What the citizenship act changes

Parliament approved the measure on 11 December 2019. It offers an accelerated path to Indian citizenship for Hindus, Sikhs, Buddhists, Jains, Parsis, and Christians who fled Afghanistan, Bangladesh, or Pakistan before 31 December 2014 and who entered India without valid papers.

Muslims are not included, a omission that opponents label unconstitutional. Modi’s Bharatiya Janata Party insists the law is a humanitarian gesture toward persecuted minorities in Muslim-majority neighbours and does not strip any existing Indian citizen of rights.

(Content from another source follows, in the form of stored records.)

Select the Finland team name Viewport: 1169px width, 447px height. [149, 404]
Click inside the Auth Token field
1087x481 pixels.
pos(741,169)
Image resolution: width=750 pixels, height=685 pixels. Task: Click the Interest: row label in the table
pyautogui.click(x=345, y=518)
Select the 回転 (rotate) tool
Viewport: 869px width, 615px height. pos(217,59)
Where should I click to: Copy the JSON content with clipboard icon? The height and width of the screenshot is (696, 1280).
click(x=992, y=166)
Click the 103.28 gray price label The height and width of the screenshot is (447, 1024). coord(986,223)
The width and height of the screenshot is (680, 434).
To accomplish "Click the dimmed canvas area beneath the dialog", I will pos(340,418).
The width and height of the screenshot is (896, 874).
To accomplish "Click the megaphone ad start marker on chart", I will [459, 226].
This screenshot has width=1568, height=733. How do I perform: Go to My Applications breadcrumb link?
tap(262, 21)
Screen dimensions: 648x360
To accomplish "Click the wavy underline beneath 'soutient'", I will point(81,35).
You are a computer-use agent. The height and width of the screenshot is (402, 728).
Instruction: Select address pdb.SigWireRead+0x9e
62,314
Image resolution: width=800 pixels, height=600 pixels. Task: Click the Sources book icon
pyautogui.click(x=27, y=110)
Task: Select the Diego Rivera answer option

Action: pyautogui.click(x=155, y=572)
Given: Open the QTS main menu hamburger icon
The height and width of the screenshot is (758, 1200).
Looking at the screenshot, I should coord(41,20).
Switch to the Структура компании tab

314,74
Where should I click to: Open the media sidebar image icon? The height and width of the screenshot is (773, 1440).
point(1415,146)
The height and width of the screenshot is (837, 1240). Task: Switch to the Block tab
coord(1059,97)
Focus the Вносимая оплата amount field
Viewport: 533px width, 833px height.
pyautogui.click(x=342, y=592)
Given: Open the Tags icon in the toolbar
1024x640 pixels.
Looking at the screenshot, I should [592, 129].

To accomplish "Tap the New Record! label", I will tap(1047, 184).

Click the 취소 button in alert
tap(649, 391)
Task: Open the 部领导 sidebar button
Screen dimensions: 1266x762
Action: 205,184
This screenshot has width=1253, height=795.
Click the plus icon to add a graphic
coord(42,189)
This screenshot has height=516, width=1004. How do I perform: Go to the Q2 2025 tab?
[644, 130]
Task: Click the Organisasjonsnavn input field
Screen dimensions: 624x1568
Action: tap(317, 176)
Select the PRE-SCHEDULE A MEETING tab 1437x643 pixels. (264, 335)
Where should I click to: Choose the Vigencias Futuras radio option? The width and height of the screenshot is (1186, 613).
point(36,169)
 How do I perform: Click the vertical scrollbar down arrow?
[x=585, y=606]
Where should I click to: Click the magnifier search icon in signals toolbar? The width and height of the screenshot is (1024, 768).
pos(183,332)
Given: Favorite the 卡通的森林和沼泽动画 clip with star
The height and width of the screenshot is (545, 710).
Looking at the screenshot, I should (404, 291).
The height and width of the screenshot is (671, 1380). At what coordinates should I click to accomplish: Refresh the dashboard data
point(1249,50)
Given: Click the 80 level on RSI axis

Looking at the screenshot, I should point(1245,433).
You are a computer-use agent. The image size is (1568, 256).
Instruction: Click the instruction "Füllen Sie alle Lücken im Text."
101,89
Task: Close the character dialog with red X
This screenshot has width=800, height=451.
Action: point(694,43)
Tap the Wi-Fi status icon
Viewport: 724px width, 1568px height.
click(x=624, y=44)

Since mid-December, street protests have flared from Delhi’s Jamia Millia Islamia campus to Kolkata’s Park Circus, with at least 25 deaths reported nationwide, according to state police statements compiled by the Times of India on 3 January.

Social media pushback

Within minutes of Nadella’s comments surfacing online, pro-government voices accused him of commenting without studying the statute.

Author Shefali Vaidya tweeted: “What ‘new citizenship act’, could you elaborate @satyanadella? And who has stopped Bangladeshis from applying for immigration through proper channels? #CAA is about making it easy for persecuted Indic minorities to get citizenship. A simple Google search could have told you that.”

The pushback dominated Indian Twitter trends for much of 14 January, with #SatyaNadella and #Infosys also appearing in the top-ten list compiled by the social platform.

Washington stays on sidelines

The Trump administration has not formally criticised the law. A State Department spokesperson, speaking on background 10 January, said the United States “respects India’s democratic right to legislative self-determination” while urging New Delhi to “abide by its constitutional guarantees, including religious freedom.”

President Trump, who last year shared the stage with Modi at Houston’s “Howdy Modi” rally, is scheduled to visit India next month. White House officials told reporters 12 January that trade and defence files, not domestic Indian statutes, will headline the talks.

Corporate India watches words

Nadella is the first global CEO of a major technology firm to wade publicly into the debate. Indian industry bodies, normally quick to defend government policy that courts foreign investment, stayed quiet on 14 January.

Confederation of Indian Industry director-general Chandrajit Banerjee declined to comment when reached by phone, while the Associated Chambers of Commerce did not return e-mails.

An executive at a Bengaluru outsourcing firm, who asked not to be named because he lacks media clearance, said multinational leaders “risk brand damage either way, stay silent and activists accuse you of complicity, speak up and Delhi sees you as meddling.”

Opposition welcomes support

India’s Congress party seized on Nadella’s statement. “Even respected global CEOs can smell the fear the CAA has generated,” spokesman Randeep Surjewala told the Hindu newspaper 14 January.

Delhi chief minister Arvind Kejriwal, whose Aam Aadmi Party faces BJP challengers in 8 February state elections, tweeted that “when minds shaped in India rise abroad, their conscience still speaks for pluralism.”

The BJP dismissed the endorsement. Party spokesperson Sambit Patra said on Times Now television 14 January that “foreign citizens are entitled to opinions, but India’s elected lawmakers, not corporate corner offices, will decide national policy.”

Outlook for Modi’s outreach

The episode lands at an awkward moment for the prime minister, who has spent the past week meeting European Union envoys to reassure investors that India remains open and tolerant.

With GDP growth sliding to a six-year low of 4.5 percent, Modi can ill-afford a widening perception that social unrest threatens stability. Yet retreating on the CAA could fracture the BJP’s core Hindu constituency ahead of crucial state polls in Bihar later this year.

For now, New Delhi appears ready to ride out the storm, betting that investor interest in India’s 1.3-billion-person market will outweigh reputational bumps delivered by a headline-grabbing CEO 8,000 miles away.